**What is expected:** Copy out the following material word for word.

━━━━━━━━━━━━━━━━━━━━━━━━━━━━━━

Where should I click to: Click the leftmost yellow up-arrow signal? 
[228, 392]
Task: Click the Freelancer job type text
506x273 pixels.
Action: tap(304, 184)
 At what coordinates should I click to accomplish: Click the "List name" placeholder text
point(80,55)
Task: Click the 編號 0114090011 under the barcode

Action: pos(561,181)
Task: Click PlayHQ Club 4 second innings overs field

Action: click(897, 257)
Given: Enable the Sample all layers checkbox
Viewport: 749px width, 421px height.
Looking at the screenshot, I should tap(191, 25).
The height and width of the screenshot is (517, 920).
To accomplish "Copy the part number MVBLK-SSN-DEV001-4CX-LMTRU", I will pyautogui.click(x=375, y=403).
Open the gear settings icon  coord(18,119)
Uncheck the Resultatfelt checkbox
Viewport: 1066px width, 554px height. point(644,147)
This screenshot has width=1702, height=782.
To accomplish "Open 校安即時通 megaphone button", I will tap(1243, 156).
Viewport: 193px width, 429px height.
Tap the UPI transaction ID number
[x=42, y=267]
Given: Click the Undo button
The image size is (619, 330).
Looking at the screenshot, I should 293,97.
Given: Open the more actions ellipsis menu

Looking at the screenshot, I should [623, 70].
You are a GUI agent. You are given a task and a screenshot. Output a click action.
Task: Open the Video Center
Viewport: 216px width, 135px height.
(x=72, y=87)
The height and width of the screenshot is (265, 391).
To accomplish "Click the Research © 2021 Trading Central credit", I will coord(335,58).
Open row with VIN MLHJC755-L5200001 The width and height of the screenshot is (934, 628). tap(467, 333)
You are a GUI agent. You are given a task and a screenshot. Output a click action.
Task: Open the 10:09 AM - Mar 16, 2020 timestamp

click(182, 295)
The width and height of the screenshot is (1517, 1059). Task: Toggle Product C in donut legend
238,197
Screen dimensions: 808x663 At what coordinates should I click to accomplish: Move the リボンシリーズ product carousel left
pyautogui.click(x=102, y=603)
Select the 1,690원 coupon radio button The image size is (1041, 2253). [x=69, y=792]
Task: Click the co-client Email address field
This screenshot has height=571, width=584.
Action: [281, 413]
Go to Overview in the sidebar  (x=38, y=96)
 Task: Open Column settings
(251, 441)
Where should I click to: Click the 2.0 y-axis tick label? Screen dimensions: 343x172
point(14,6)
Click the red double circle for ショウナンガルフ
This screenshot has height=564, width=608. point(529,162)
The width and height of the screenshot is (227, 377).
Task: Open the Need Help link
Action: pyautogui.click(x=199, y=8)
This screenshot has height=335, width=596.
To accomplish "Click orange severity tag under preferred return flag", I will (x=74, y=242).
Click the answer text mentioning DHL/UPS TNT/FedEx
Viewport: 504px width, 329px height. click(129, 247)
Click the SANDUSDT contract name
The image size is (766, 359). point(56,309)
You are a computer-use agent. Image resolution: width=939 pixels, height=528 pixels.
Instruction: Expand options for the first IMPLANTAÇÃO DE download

━━━━━━━━━━━━━━━━━━━━━━━━━━━━━━

**Output of the exercise:**
Where should I click to: Click the leftmost yellow up-arrow signal? 
[228, 392]
Task: Click the Freelancer job type text
506x273 pixels.
Action: tap(304, 184)
 At what coordinates should I click to accomplish: Click the "List name" placeholder text
point(80,55)
Task: Click the 編號 0114090011 under the barcode

Action: pos(561,181)
Task: Click PlayHQ Club 4 second innings overs field

Action: click(897, 257)
Given: Enable the Sample all layers checkbox
Viewport: 749px width, 421px height.
Looking at the screenshot, I should tap(191, 25).
The height and width of the screenshot is (517, 920).
To accomplish "Copy the part number MVBLK-SSN-DEV001-4CX-LMTRU", I will pyautogui.click(x=375, y=403).
Open the gear settings icon  coord(18,119)
Uncheck the Resultatfelt checkbox
Viewport: 1066px width, 554px height. point(644,147)
This screenshot has width=1702, height=782.
To accomplish "Open 校安即時通 megaphone button", I will tap(1243, 156).
Viewport: 193px width, 429px height.
Tap the UPI transaction ID number
[x=42, y=267]
Given: Click the Undo button
The image size is (619, 330).
Looking at the screenshot, I should 293,97.
Given: Open the more actions ellipsis menu

Looking at the screenshot, I should [623, 70].
You are a GUI agent. You are given a task and a screenshot. Output a click action.
Task: Open the Video Center
Viewport: 216px width, 135px height.
(x=72, y=87)
The height and width of the screenshot is (265, 391).
To accomplish "Click the Research © 2021 Trading Central credit", I will coord(335,58).
Open row with VIN MLHJC755-L5200001 The width and height of the screenshot is (934, 628). tap(467, 333)
You are a GUI agent. You are given a task and a screenshot. Output a click action.
Task: Open the 10:09 AM - Mar 16, 2020 timestamp

click(182, 295)
The width and height of the screenshot is (1517, 1059). Task: Toggle Product C in donut legend
238,197
Screen dimensions: 808x663 At what coordinates should I click to accomplish: Move the リボンシリーズ product carousel left
pyautogui.click(x=102, y=603)
Select the 1,690원 coupon radio button The image size is (1041, 2253). [x=69, y=792]
Task: Click the co-client Email address field
This screenshot has height=571, width=584.
Action: [281, 413]
Go to Overview in the sidebar  (x=38, y=96)
 Task: Open Column settings
(251, 441)
Where should I click to: Click the 2.0 y-axis tick label? Screen dimensions: 343x172
point(14,6)
Click the red double circle for ショウナンガルフ
This screenshot has height=564, width=608. point(529,162)
The width and height of the screenshot is (227, 377).
Task: Open the Need Help link
Action: pyautogui.click(x=199, y=8)
This screenshot has height=335, width=596.
To accomplish "Click orange severity tag under preferred return flag", I will (x=74, y=242).
Click the answer text mentioning DHL/UPS TNT/FedEx
Viewport: 504px width, 329px height. click(129, 247)
Click the SANDUSDT contract name
The image size is (766, 359). point(56,309)
You are a computer-use agent. Image resolution: width=939 pixels, height=528 pixels.
Instruction: Expand options for the first IMPLANTAÇÃO DE download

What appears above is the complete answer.